Activity: Repeat every record below exactly, leaving out the pictures.

Dataset entries

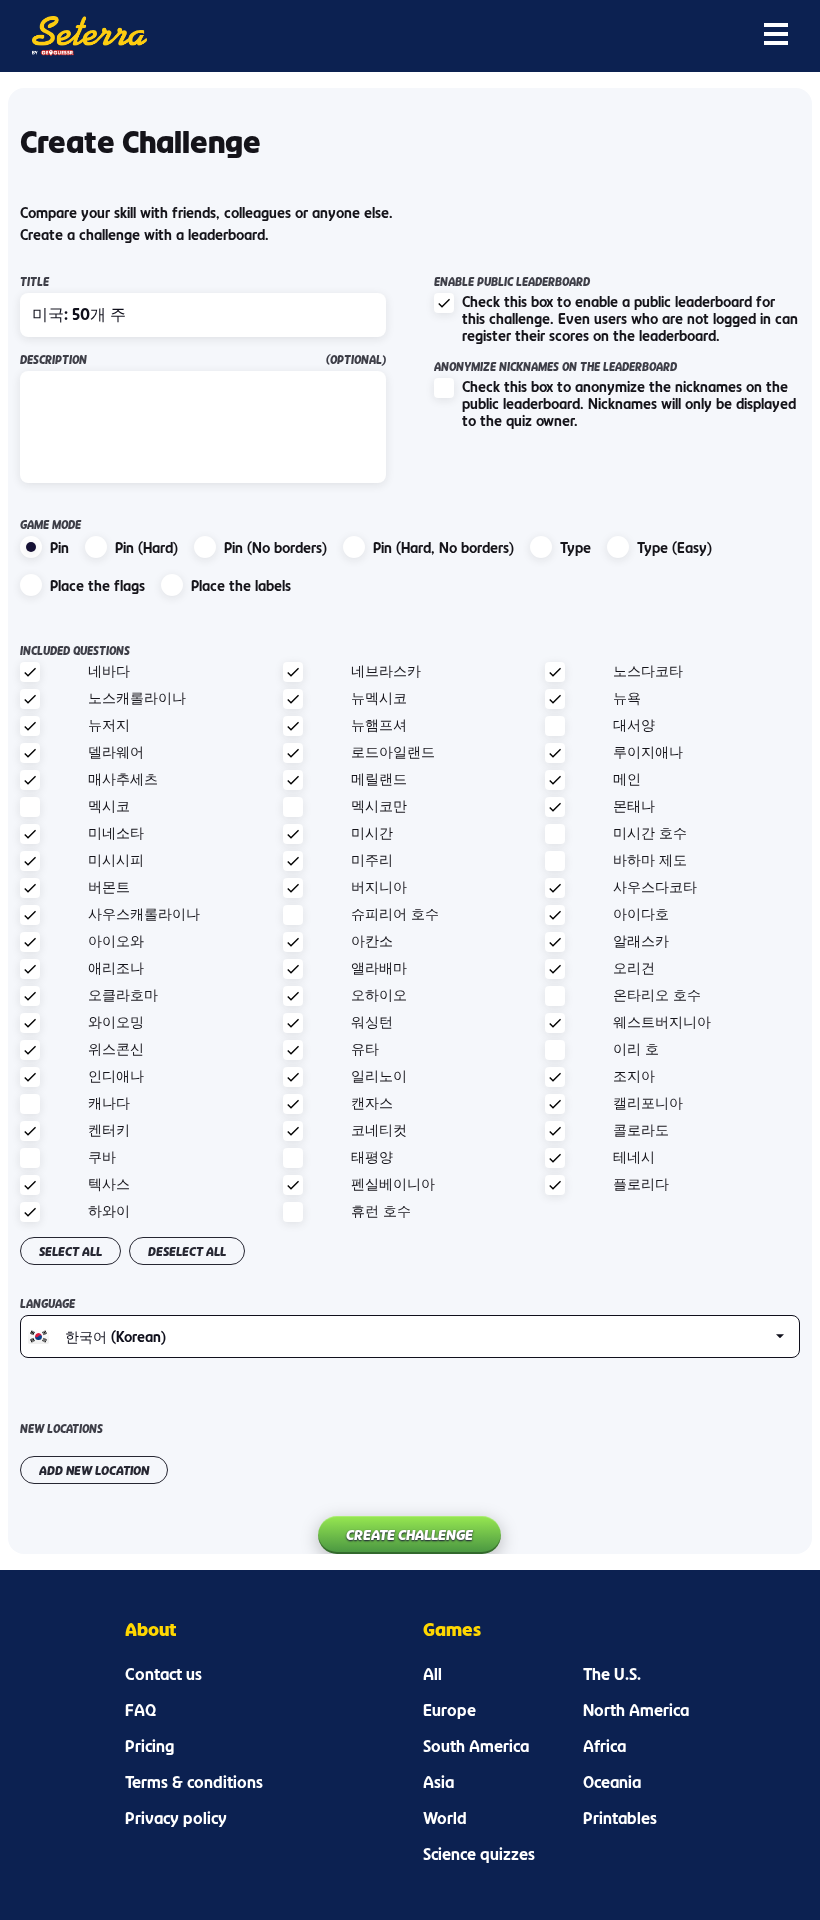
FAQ (140, 1710)
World (445, 1818)
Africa (604, 1746)
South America (476, 1746)
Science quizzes (479, 1854)
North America (636, 1710)
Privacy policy (176, 1818)
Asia (438, 1782)
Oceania (612, 1782)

Answer box:
FAQ (140, 1710)
World (445, 1818)
Africa (604, 1746)
South America (476, 1746)
Science quizzes (479, 1854)
North America (636, 1710)
Privacy policy (176, 1818)
Asia (438, 1782)
Oceania (612, 1782)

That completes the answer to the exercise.